*What to work on*: List each line of the listing below that contains the string "Task". Only matches with the same capitalization count.

*Provided data*:
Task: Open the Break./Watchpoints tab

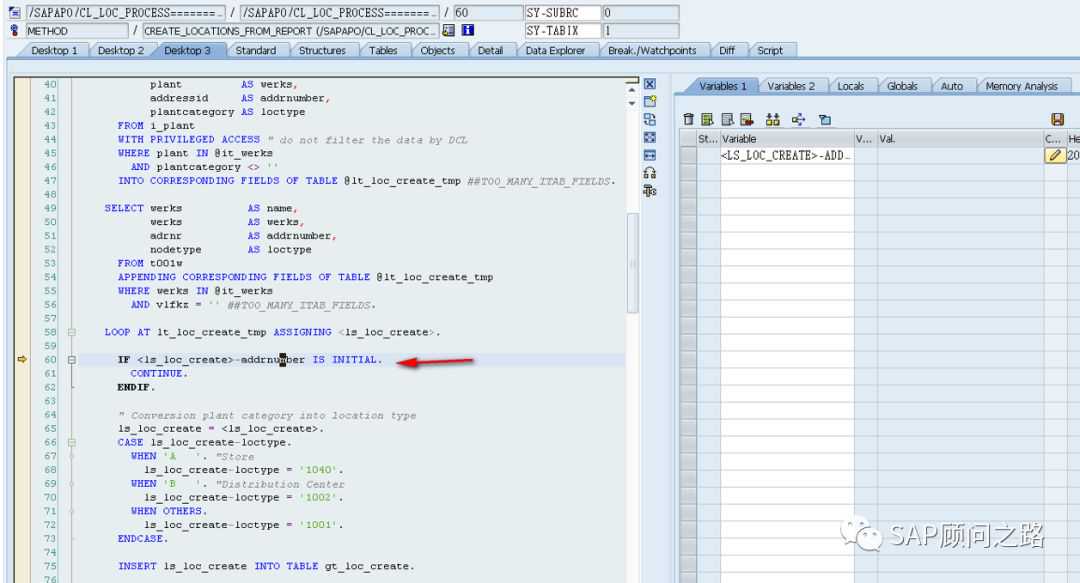Action: (x=652, y=50)
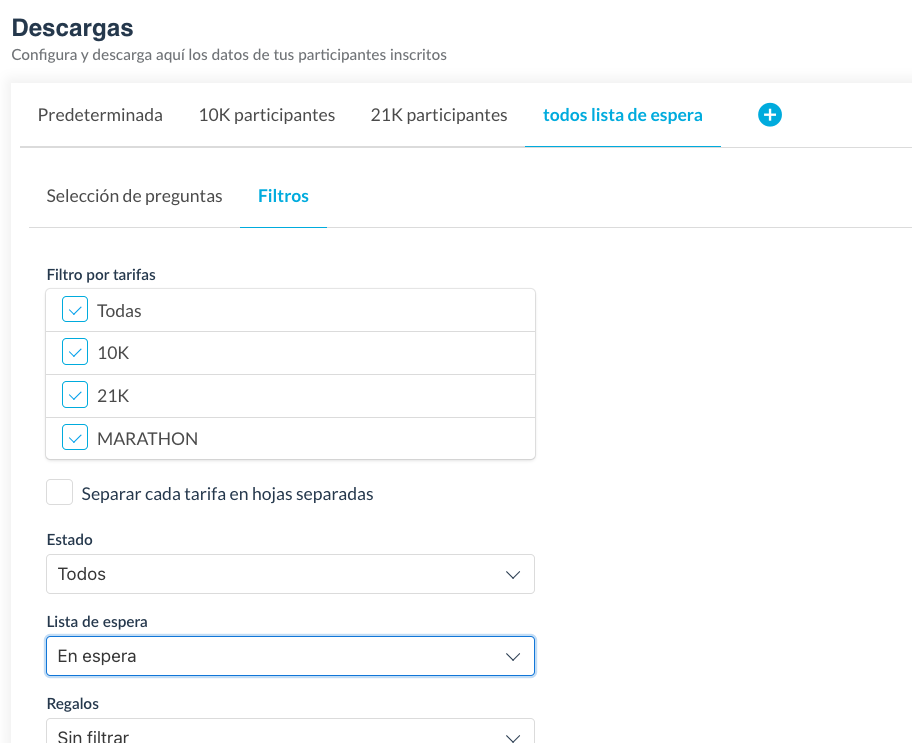This screenshot has width=912, height=743.
Task: Expand the Regalos dropdown
Action: (290, 733)
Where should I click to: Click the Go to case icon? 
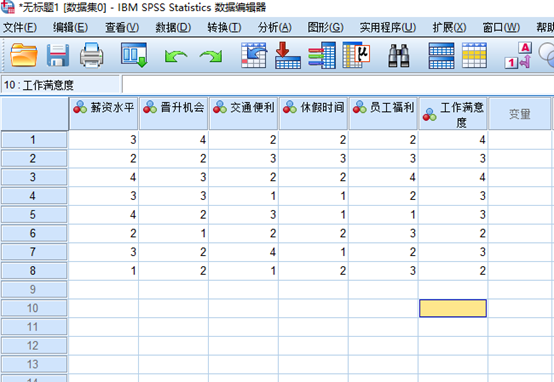254,55
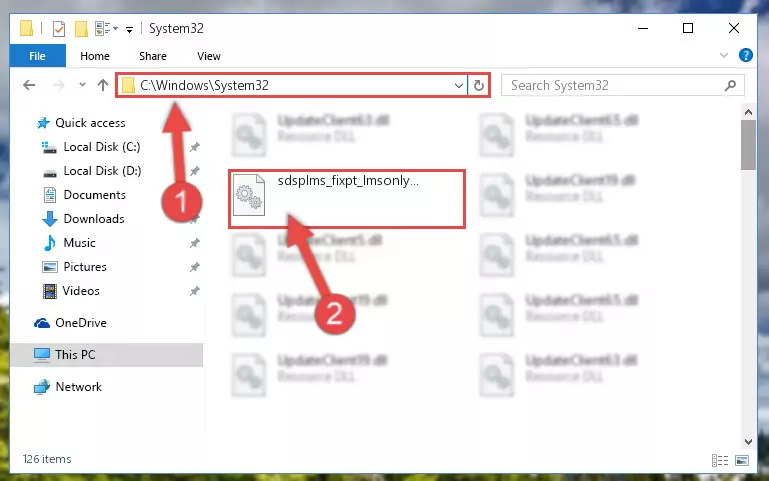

*Answer for this exercise*:
Task: Open the Break./Watchpoints tab
Task: Expand the Regalos dropdown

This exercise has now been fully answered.